Old Rachel looked up, yawning. “What de gal a-talking about?” she answered testily, for old Rachel was toothless. “Folk all know dat—him hear tell long ago. Sell dem two acre las’ week, Peter say, to ’tranger down a’ Kingston.”

“Yes, an’ de ’tranger come up,” Clemmy burst out, hardly able to contain herself at so astounding an incident, “an’ what you tink him is?” Him doan’t nagur at all! Him reel buckra gentleman!”

A shrill whistle of surprise and subdued unbelief ran sharply round the little cluster of squatting negroes. “Him buckra?” Peter Foddergill repeated to himself, half incredulous. Peter was Clemmy’s stepfather; for Clemmy was a brown girl, and old Rachel, her mother, was a full-blooded negress. Her paternity was lost in the dim past of the island.

“Yes, him buckra,” Clemmy repeated in a very firm voice. “Him reel white buckra. Him come up to take de land, an’ him gwine to lib dere.”

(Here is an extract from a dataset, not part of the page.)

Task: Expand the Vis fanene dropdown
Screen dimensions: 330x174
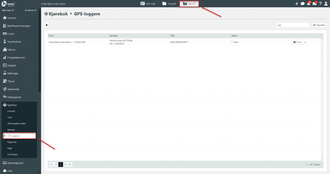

“It doan’t can true!” old Rachel cried, rousing herself. “It doan’t can possible. Buckra gentleman doan’t can come an’ lib on two-acre plot alongside o’ black nagur. Him gwine to sell it agin; dat what it is; or else him gwine to gib it to some nagur leeady. White buckra doan’t can lib all alone in St. Tammas.”

But Clemmy was positive. “No, no,” she cried, unmoved, shaking her comely brown head, with its crimson bandanna—for she was a pretty girl of her sort was Clemmy. “Him gwine to lib dere. Him tell me so himself. Him gwine to build hut on it, an’ plant it down in plantain. Him berry pretty gentleman, wit’ long hair on him shoulder; him hab eyes quick and sharp all same like weasel; and when him smile, him look kinder nor anyting. But him say him come out from England for good becos him lub better to lib in Jamaica; an’ him gwine to build him hut here, and lib same like nagur.”

In a moment the little cluster of negro hovels was all a-buzz with conjecture, and hubbub, and wonderment. Only the small black babies were left sprawling in the dust, with the small black pigs, beside their mothers’ doors, so that you could hardly tell at a glance which was which, as they basked there; all the rest of the population, men, women, and children, with that trifling exception, made a general stampede with one accord for the plot next to Tammas’s. A buckra come to live on the hillside in their midst! A buckra going to build a little hut like their own! A buckra going to cultivate a two-acre plot with yam and plantain! They were aghast with surprise. It was wonderful, wonderful! For Jamaica negroes don’t keep abreast of the Movement, and they didn’t yet know the ways of our latter-day prophets.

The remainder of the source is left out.